⟨
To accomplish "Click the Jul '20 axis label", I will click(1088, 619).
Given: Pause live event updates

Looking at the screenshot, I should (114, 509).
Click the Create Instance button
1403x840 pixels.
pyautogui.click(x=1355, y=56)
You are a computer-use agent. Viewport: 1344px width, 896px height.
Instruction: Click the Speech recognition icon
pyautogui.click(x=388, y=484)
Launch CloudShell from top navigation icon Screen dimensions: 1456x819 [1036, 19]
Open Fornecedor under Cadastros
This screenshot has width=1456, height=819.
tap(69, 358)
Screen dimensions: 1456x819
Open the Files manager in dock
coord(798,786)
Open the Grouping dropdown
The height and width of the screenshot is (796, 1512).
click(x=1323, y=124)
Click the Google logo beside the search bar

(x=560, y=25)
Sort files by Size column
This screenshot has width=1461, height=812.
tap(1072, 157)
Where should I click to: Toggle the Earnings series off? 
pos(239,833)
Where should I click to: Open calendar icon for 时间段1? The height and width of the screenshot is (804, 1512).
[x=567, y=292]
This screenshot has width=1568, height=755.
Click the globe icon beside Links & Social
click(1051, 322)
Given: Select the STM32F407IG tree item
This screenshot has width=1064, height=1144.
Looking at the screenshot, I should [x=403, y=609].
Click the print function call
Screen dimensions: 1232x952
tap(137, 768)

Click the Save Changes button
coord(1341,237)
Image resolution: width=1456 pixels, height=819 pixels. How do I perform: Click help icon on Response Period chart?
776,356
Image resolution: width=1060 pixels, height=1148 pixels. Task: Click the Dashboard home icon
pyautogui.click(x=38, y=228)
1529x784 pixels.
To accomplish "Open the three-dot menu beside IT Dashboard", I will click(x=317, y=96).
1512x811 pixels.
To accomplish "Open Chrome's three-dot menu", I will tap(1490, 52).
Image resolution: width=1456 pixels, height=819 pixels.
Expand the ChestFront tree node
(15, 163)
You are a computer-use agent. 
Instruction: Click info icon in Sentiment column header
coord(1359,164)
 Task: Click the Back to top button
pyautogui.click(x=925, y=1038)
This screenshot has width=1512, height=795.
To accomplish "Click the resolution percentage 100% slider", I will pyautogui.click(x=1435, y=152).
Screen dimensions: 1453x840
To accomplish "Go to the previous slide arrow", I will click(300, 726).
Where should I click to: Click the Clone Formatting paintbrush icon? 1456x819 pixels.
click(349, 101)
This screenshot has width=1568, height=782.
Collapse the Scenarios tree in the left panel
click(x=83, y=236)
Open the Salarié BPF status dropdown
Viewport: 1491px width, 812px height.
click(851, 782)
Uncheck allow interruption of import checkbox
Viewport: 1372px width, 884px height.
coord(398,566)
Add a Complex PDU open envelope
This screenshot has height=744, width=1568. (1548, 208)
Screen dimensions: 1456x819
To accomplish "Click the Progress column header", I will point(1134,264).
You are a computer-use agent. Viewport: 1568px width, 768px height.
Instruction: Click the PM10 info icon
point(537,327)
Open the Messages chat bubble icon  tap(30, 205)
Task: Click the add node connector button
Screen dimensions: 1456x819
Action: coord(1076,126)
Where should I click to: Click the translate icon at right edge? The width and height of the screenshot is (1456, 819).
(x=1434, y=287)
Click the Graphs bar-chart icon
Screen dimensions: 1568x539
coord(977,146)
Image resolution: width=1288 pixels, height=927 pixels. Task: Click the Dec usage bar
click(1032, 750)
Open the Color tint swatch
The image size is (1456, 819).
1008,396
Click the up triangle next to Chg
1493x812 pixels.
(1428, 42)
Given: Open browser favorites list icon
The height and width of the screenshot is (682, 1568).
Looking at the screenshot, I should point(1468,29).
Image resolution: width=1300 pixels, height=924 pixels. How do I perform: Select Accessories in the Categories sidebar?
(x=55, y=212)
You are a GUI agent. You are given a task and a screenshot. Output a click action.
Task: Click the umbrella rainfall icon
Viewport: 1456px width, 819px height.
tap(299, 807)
⟩
Each record needs to be copied out again, letter for letter.

To accomplish "Click the Jul '20 axis label", I will click(1088, 619).
Given: Pause live event updates

Looking at the screenshot, I should (114, 509).
Click the Create Instance button
1403x840 pixels.
pyautogui.click(x=1355, y=56)
You are a computer-use agent. Viewport: 1344px width, 896px height.
Instruction: Click the Speech recognition icon
pyautogui.click(x=388, y=484)
Launch CloudShell from top navigation icon Screen dimensions: 1456x819 [1036, 19]
Open Fornecedor under Cadastros
This screenshot has width=1456, height=819.
tap(69, 358)
Screen dimensions: 1456x819
Open the Files manager in dock
coord(798,786)
Open the Grouping dropdown
The height and width of the screenshot is (796, 1512).
click(x=1323, y=124)
Click the Google logo beside the search bar

(x=560, y=25)
Sort files by Size column
This screenshot has width=1461, height=812.
tap(1072, 157)
Where should I click to: Toggle the Earnings series off? 
pos(239,833)
Where should I click to: Open calendar icon for 时间段1? The height and width of the screenshot is (804, 1512).
[x=567, y=292]
This screenshot has width=1568, height=755.
Click the globe icon beside Links & Social
click(1051, 322)
Given: Select the STM32F407IG tree item
This screenshot has width=1064, height=1144.
Looking at the screenshot, I should [x=403, y=609].
Click the print function call
Screen dimensions: 1232x952
tap(137, 768)

Click the Save Changes button
coord(1341,237)
Image resolution: width=1456 pixels, height=819 pixels. How do I perform: Click help icon on Response Period chart?
776,356
Image resolution: width=1060 pixels, height=1148 pixels. Task: Click the Dashboard home icon
pyautogui.click(x=38, y=228)
1529x784 pixels.
To accomplish "Open the three-dot menu beside IT Dashboard", I will click(x=317, y=96).
1512x811 pixels.
To accomplish "Open Chrome's three-dot menu", I will tap(1490, 52).
Image resolution: width=1456 pixels, height=819 pixels.
Expand the ChestFront tree node
(15, 163)
You are a computer-use agent. 
Instruction: Click info icon in Sentiment column header
coord(1359,164)
 Task: Click the Back to top button
pyautogui.click(x=925, y=1038)
This screenshot has width=1512, height=795.
To accomplish "Click the resolution percentage 100% slider", I will pyautogui.click(x=1435, y=152).
Screen dimensions: 1453x840
To accomplish "Go to the previous slide arrow", I will click(300, 726).
Where should I click to: Click the Clone Formatting paintbrush icon? 1456x819 pixels.
click(349, 101)
This screenshot has width=1568, height=782.
Collapse the Scenarios tree in the left panel
click(x=83, y=236)
Open the Salarié BPF status dropdown
Viewport: 1491px width, 812px height.
click(851, 782)
Uncheck allow interruption of import checkbox
Viewport: 1372px width, 884px height.
coord(398,566)
Add a Complex PDU open envelope
This screenshot has height=744, width=1568. (1548, 208)
Screen dimensions: 1456x819
To accomplish "Click the Progress column header", I will point(1134,264).
You are a computer-use agent. Viewport: 1568px width, 768px height.
Instruction: Click the PM10 info icon
point(537,327)
Open the Messages chat bubble icon  tap(30, 205)
Task: Click the add node connector button
Screen dimensions: 1456x819
Action: coord(1076,126)
Where should I click to: Click the translate icon at right edge? The width and height of the screenshot is (1456, 819).
(x=1434, y=287)
Click the Graphs bar-chart icon
Screen dimensions: 1568x539
coord(977,146)
Image resolution: width=1288 pixels, height=927 pixels. Task: Click the Dec usage bar
click(1032, 750)
Open the Color tint swatch
The image size is (1456, 819).
1008,396
Click the up triangle next to Chg
1493x812 pixels.
(1428, 42)
Given: Open browser favorites list icon
The height and width of the screenshot is (682, 1568).
Looking at the screenshot, I should point(1468,29).
Image resolution: width=1300 pixels, height=924 pixels. How do I perform: Select Accessories in the Categories sidebar?
(x=55, y=212)
You are a GUI agent. You are given a task and a screenshot. Output a click action.
Task: Click the umbrella rainfall icon
Viewport: 1456px width, 819px height.
tap(299, 807)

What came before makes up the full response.